Ever since the first set of Warp benchmarks went live, people have been curious to see how Warp compares against non-Haskell web servers. Instead of simply throwing together some benchmarks on our local systems, Greg Weber, Matt Brown and I (Michael Snoyman) decided to create a fully reproducible set of benchmarks. For those of you dying of curiosity, here are the results, the explanation follows.
Pong benchmark, extra large instance, requests/second
All of the code that went into this benchmark is available in a Github repo. The file setup.sh is actually a shell script which will install all dependencies for the benchmarks, pull the repo and run the tests. The script uses apt-get, and in theory may work for any Debian derivitive, but has only been tested using the Ubuntu AMI.
The test results above were run against an Amazon EC2 extra large instance. I ran the tests on a micro instance as well. However, due to lower RAM, some of the non-Haskell servers fared very poorly, and I decided to only publish the extra large instance results for now.

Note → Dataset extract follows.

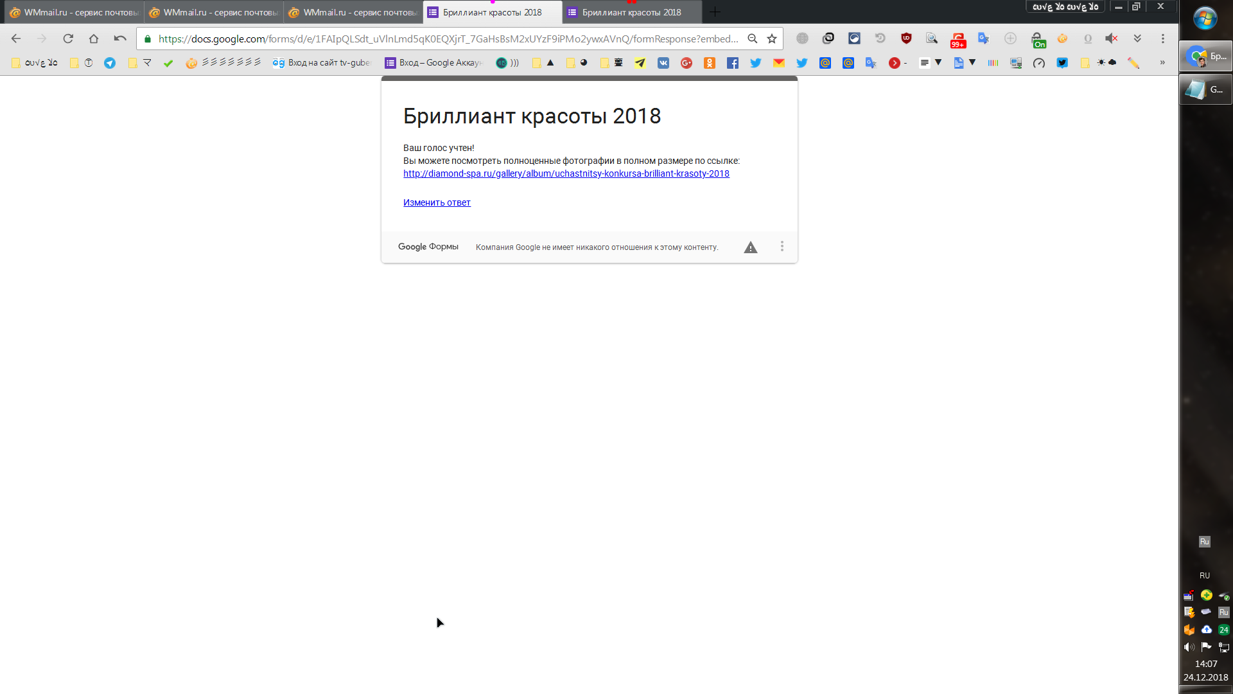Open the form's three-dot options menu
This screenshot has height=694, width=1233.
click(782, 246)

As usual, results will vary based on the setup you run it on, but so far in every setting Warp comes in at least twice as fast as the next contender (excluding Yesod... I'll explain that in a second).
Now the caveats:
I'm not an expert on Ruby, Python, PHP, node.js or Java. (I'm not even sure if I'm an expert in Haskell.) We've all tried our best to set up the most fair comparison, but obviously there might be better ways to tweak things.
I do not believe that Goliath (Ruby), Tornado (Python) or node.js are capable of scaling up to four cores, so to some extent the extra large instance is biased against them. Of course, on the other hand, this is a great demonstration of Haskell's natural ability to scale.
I may not have chosen the best servers to represent each language. In particular, I have heard mixed reviews of Winstone as a representative Java servlet container.
The main goal here is to compare web servers, not web frameworks. However, in the case of Happstack and Snap, the two are tied together very closely. I therefore also included a Yesod test, which tests Yesod + Warp. (You can argue that this isn't a fair comparison for Yesod, since the Snap/Happstack versions to the best of my knowledge are performing no route parsing.)
And in the near future, Happstack will be switching over to WAI/Warp, so the numbers presented here will no longer be relevant.
So for the moment, I am calling these numbers preliminary. I have given clear instructions on how to reproduce the results on your own EC2 instance: just download setup.sh and run it. I encourage everyone who is interested in this to either improve the results of an existing benchmark, or include new benchmarks in the mix (Erlang and C# have both been requested, I simply did not have time to get to them.)
Also, I would like to include some bigtable benchmarks in the next run as well, but I do not feel skilled enough to write efficients versions of that benchmark in most languages. If people contribute that code as well we can run that next time.